O sol não nasceu ainda, acordo as 4:15 da manhã, me levanto da cama e caminho para o meu banheiro, lavo o rosto e fico feliz quando olho no espelho. "Nenhum sinal de espinhas"

Tomo banho, visto o uniforme, camisa branca com o símbolo formado de setas e Rosa dos Ventos, escrito em letras douradas, em baixo. Uso toda a força dos meus joelhos para levantar minha mochila, está pesado com todos os meus livros, perdi meu novo horário e não faço a mínima ideia de qual matéria eu tenho hoje, pretendo largar meus livros no armário e conseguir um novo horário com a Agnes, minha melhor amiga.

Desço as escadas suspensa por cabos, que dá para o meu quarto, que fica no sótão, o chão de assoalho range sob meus pés, me fazendo deslizar cuidadosamente a mochila no chão e me espremer pela passagem estreita da porta levemente aberta, do quarto da minha mãe. Dou uma olhada rápida nela, seu cabelo dourado como cobre contrasta gritantemente com sua pele amendoada, ela dorme como se estivesse encantada, esperando que um príncipe venha beija-la. 

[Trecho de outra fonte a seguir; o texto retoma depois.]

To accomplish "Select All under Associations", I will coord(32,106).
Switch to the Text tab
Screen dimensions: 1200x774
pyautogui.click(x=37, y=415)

Caminho para o seu banheiro, evitando tudo o que está espalhado no chão, minha mãe ignora a função de um cabide, ou o cesto de roupa suja. Seu banheiro é azul turquesa e branco, e ele parece tão bagunçado quanto o quarto dela. Vasculho na gaveta até encontrar uma caixinha preta, abro com cuidado para o pó não sujar minha camisa branca, com o dedo mesmo, salpico um pouco desse pó embaixo dos meus olhos, no espelho eu gosto do resultado, as olheiras já eram. Tive noites ruins ultimamente, sonhos estranhos que não me deixam dormir, onde estou sempre fugindo de alguma coisa que quer me pegar, nunca vejo o rosto, nem do que é, mas sempre sinto um medo dominador que me toma e me impede de fazer qualquer coisa, a não ser ficar acordada com medo de voltar a dormir.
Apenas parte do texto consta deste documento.